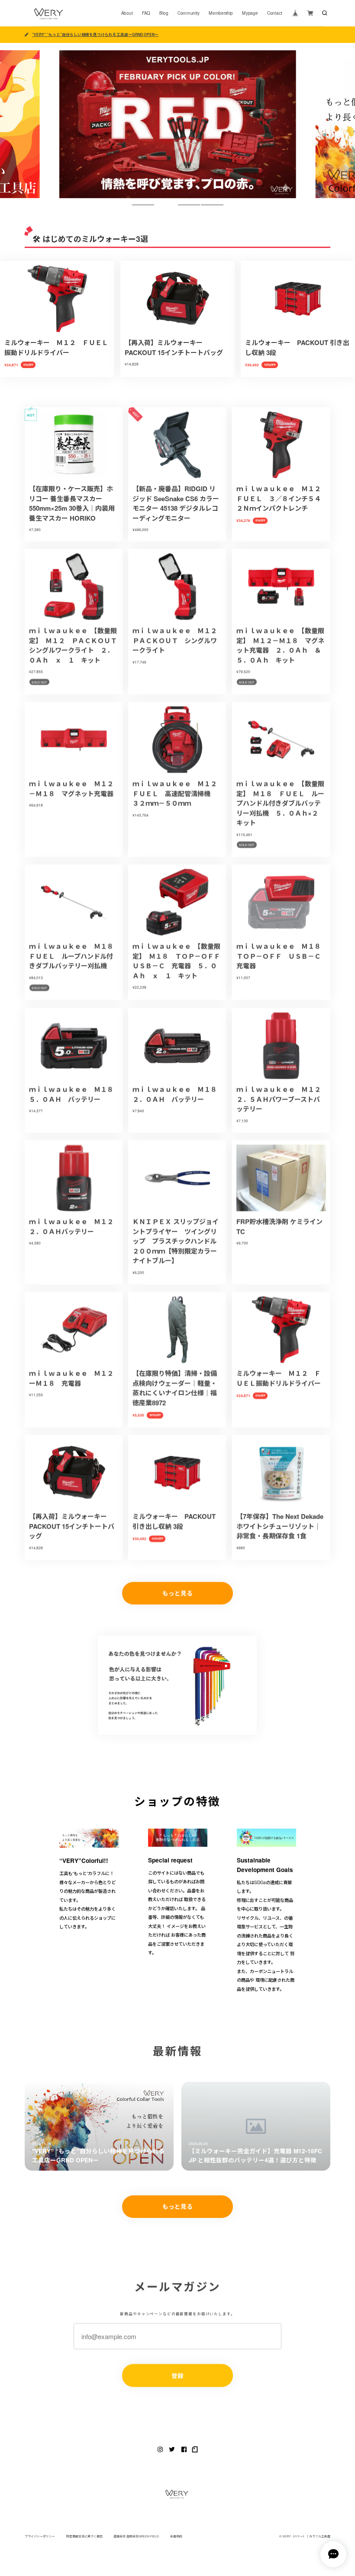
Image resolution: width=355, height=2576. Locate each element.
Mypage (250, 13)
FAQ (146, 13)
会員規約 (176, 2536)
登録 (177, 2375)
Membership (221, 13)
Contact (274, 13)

→ **Required task**
Please print the lines above again without any changes, leaving out the picture.

→ **Solution**
Image resolution: width=355, height=2576. Locate each element.
Mypage (250, 13)
FAQ (146, 13)
会員規約 (176, 2536)
登録 (177, 2375)
Membership (221, 13)
Contact (274, 13)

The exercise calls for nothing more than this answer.